I like to make fun of the Pharisees sometimes. They’re a fairly easy target, always in the background of New Testament stories saying ridiculously unkind things.
I even have a joke I do sometimes from stage about how the Pharisees would have loved the phrase, “Just saying.”
Can’t you see them saying that constantly in the Bible?
“Whoa, Jesus. Healed a guy on the Sabbath! That’s great, I mean he can walk again. It’s against the law though, just saying.”
It’s fun to pick on the Pharisees right up until the moment I become one at the supermarket. This happened the other day when I was in the 10 items or less check out line.
I respect that line. I don’t casually stand in it. If I have 11 items in my basket I either go to a different line or I vote off one item Survivor style. “OK ketchup, why don’t you feel like the bread deserves to be in this line with us? Why should it be sent back home to the bread aisle?”
And last week, when I had but one item in my hands, the lady in front of me had 21. How do I know? Because I counted them. With my crazy fast Pharisee eyesight. I then started to think the following:
1. Maybe she can’t count to ten? Maybe I need to give her the benefit of the doubt?
2. I don’t know. She has a kid with her who is old enough to know how to count to ten and if she was able to put on her own pants and drive a car here, she can probably count to ten.
3. Let’s be honest, the sign doesn’t say, “A x B – 12 to the power of 4 = the number of items you can have in this line.” It says “10 or fewer.” It’s a pretty simple math challenge that even I can figure out. And I’m horrible at math.
4. Maybe she’s really busy and there’s someone at home who has the flu and she needs to get back as soon as possible.
5. Except she’s buying those little Greek yogurt containers that have the blueberry or honey things attached. I love those. They look like they were designed by IKEA.
6. Easy Jon, you’re getting distracted. The point about the yogurt is that no one who is sick or throwing up sends their mom or wife to the store to buy them Greek yogurt.
7. The other checkout lines are pretty short right now. This place is not crowded. This is a showboat move. This lady is the Terrell Owens of the grocery store.
8. She didn’t even do the courtesy, “Oh, you only have one item, you tall blogger, go ahead of me,” move. Do I still live in the south? She should have said that and offered me some grits. Where am I?
9. What am I the grocery store police? Good grief, you could carry around the grace I have most days in a thimble.
10. Is this going to be a post on Stuff Christians Like? Probably. I’m so meta. Or postmodern. Or some word like that.
And then she left.
I asked the two people who were running the cash register if they ever noticed people had more than 10 items in this line. They laughed and said, “All the time, but we have to let them in. That’s our policy.”

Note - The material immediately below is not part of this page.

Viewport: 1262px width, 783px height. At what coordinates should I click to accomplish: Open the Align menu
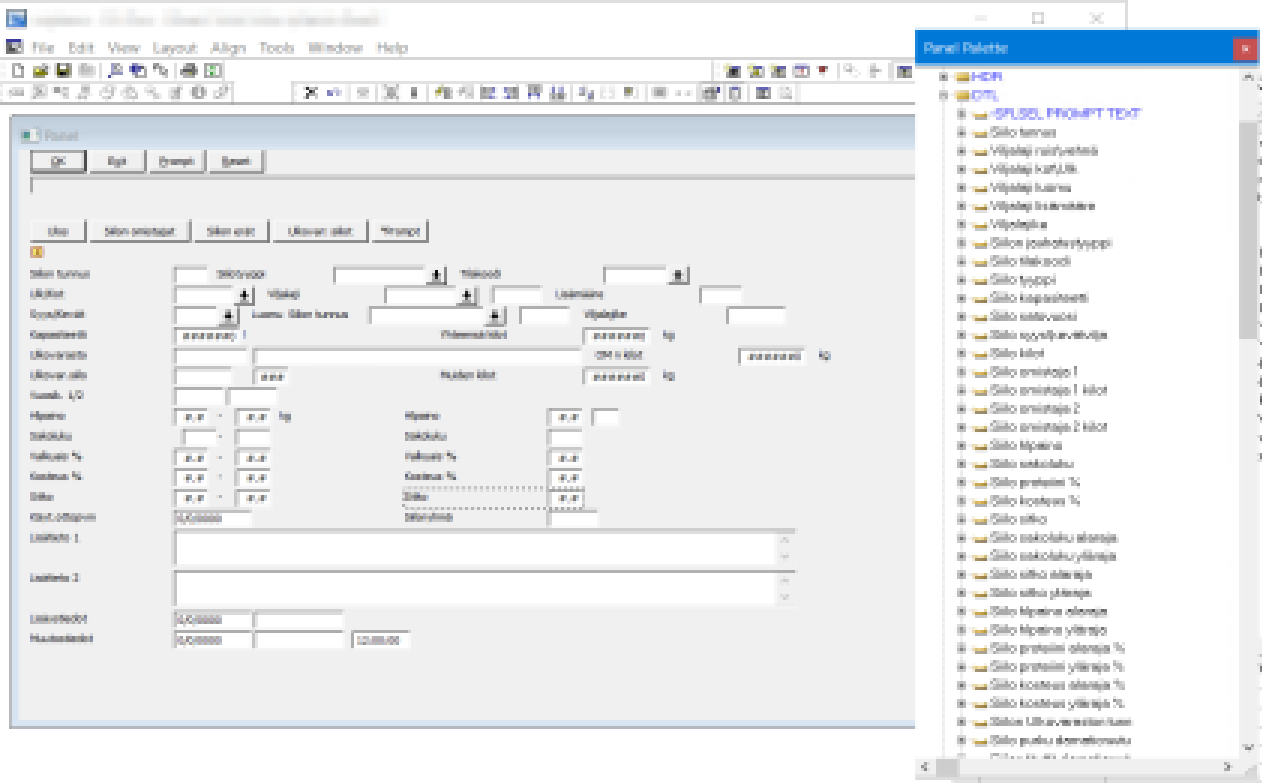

Then they said, “But we have more grace than you since Christ died for us.”
OK, they didn’t say that, but I felt like they probably could have.
So the lesson I learned that day in the grocery store is two fold:
1. Next time I want to make fun of the speck in the Pharisees’ eyes I need to remember the grocery store sized plank in my own.
2. Take as many items as you want into the 10 items or fewer line. Nobody is going to stop you. This is thunderdome.
Do you ever catch yourself getting worked up about silly rules like this?